AIM OF THE EXERCISE
Once the line with "You are a GUI" is found, write it out along with each later line exactly, through the end of the entries, skipping every picture.

*** Opening of INFORMATION GIVEN ***

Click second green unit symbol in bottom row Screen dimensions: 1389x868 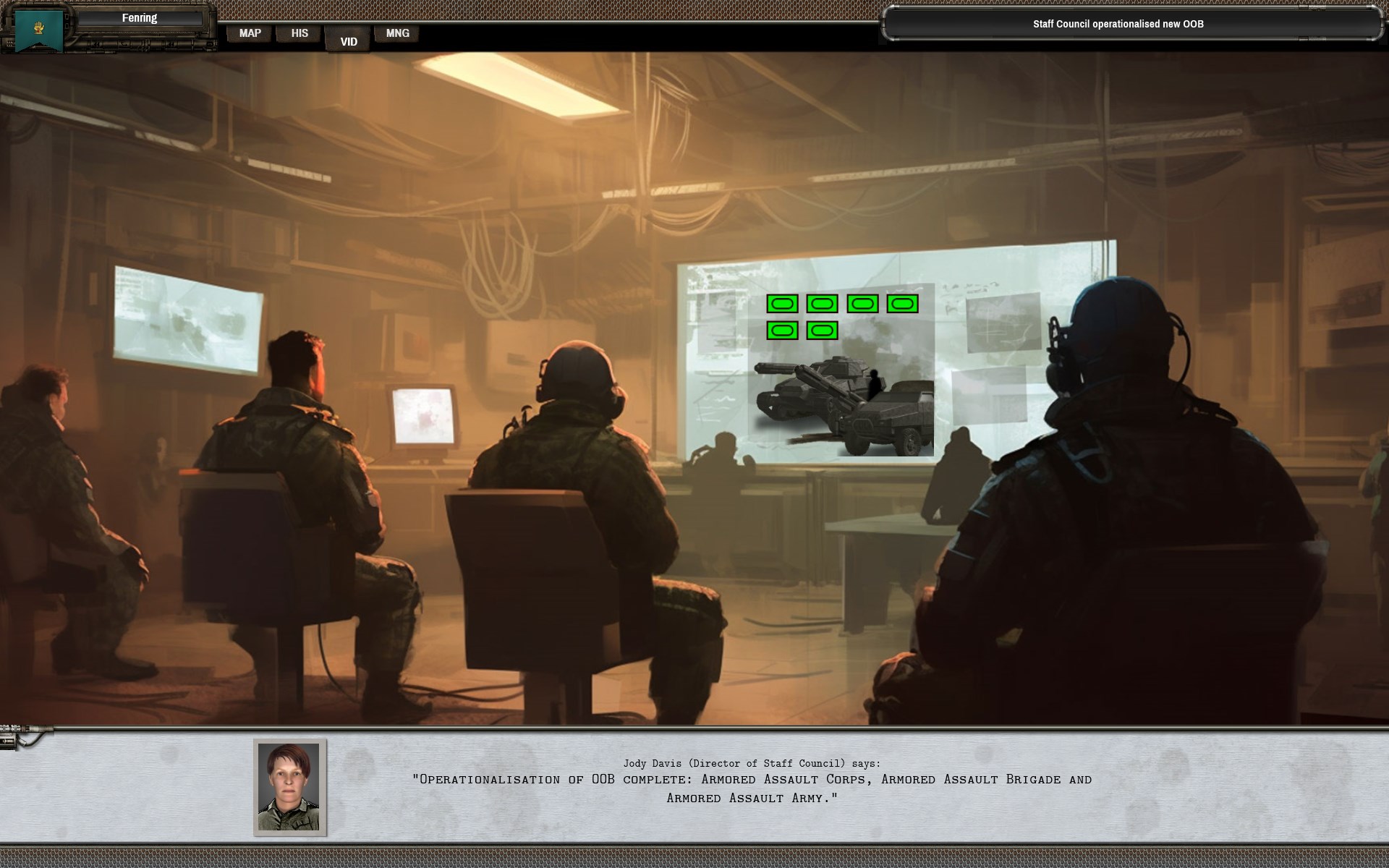pyautogui.click(x=822, y=331)
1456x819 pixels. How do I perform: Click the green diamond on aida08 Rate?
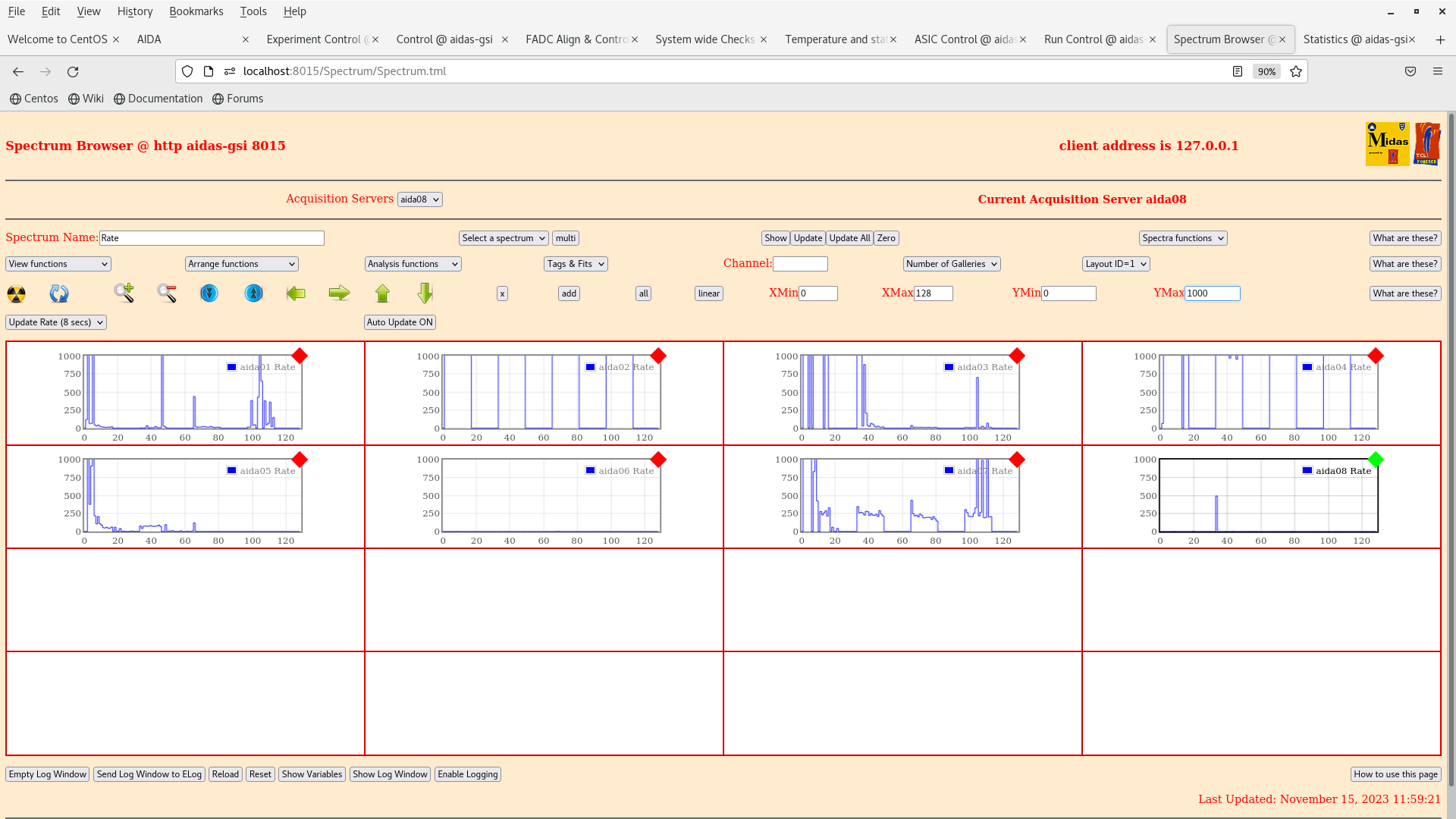tap(1376, 460)
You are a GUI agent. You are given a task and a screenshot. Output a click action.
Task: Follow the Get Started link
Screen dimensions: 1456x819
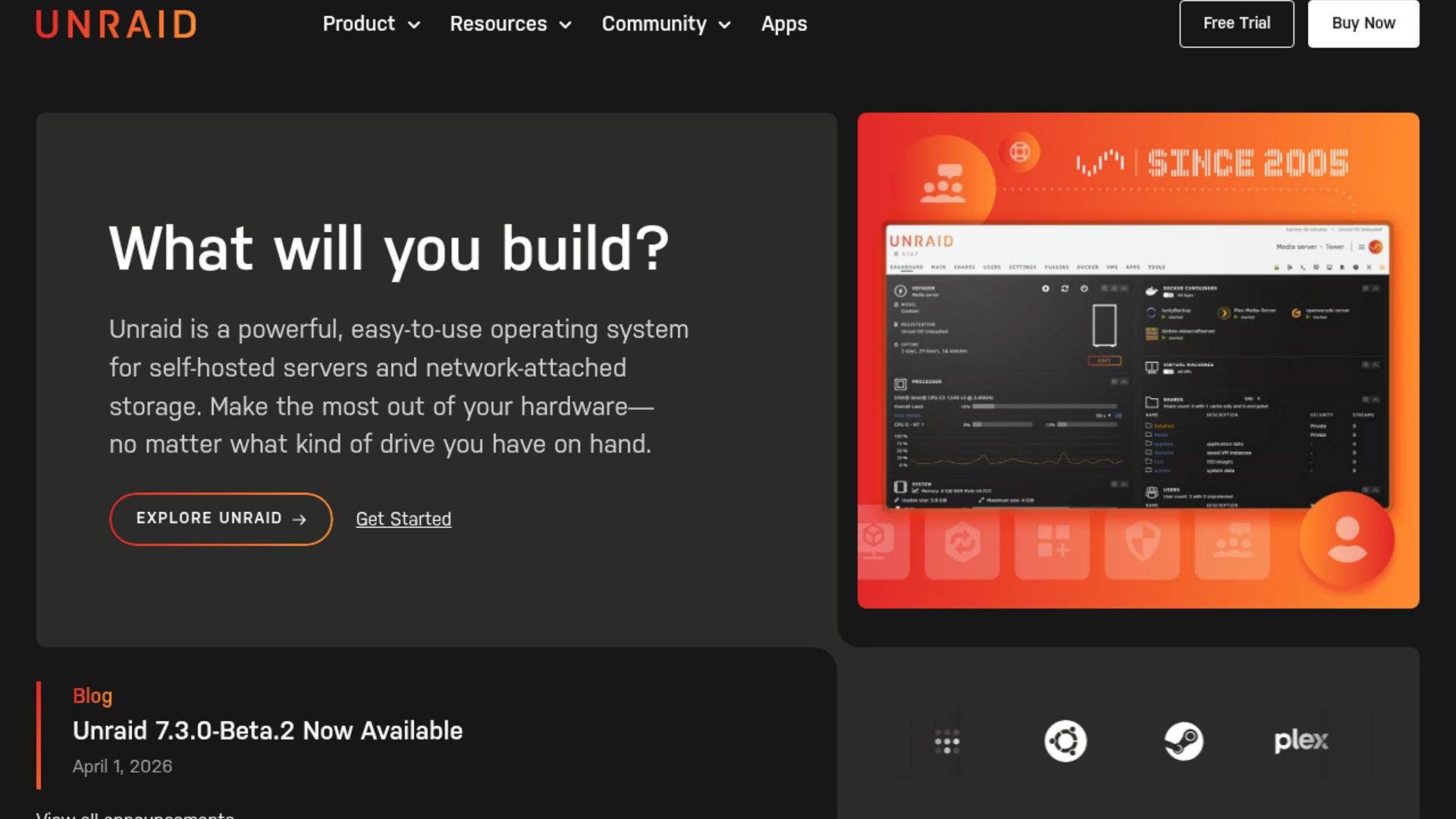403,519
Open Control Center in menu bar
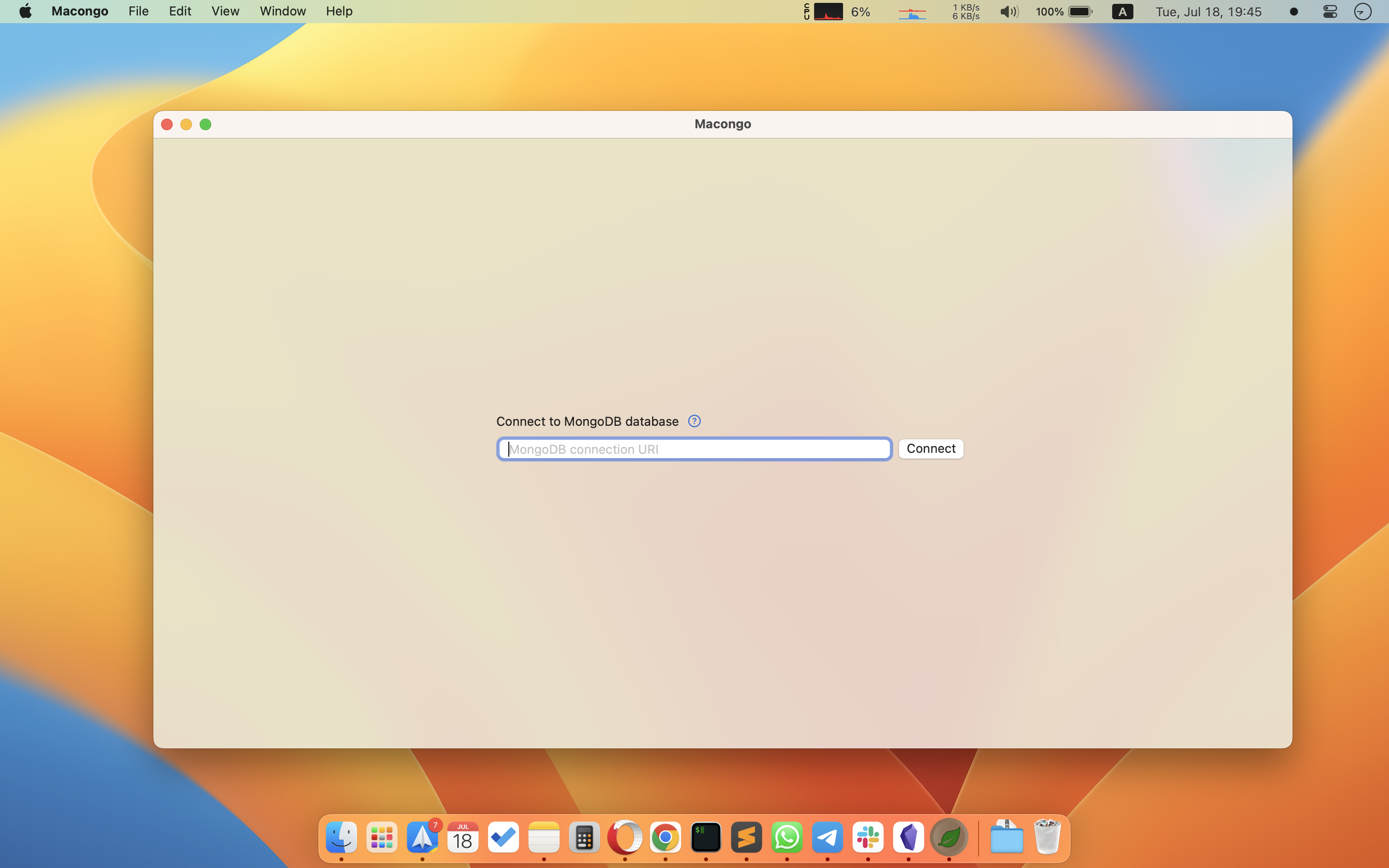1389x868 pixels. pos(1329,12)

*** Close of INFORMATION GIVEN ***

TASK OUTPUT
You are a GUI agent. You are given a task and a screenshot. Output a click action.
Task: Follow the Get Started link
Screen dimensions: 1456x819
403,519
Open Control Center in menu bar
1389x868 pixels. pos(1329,12)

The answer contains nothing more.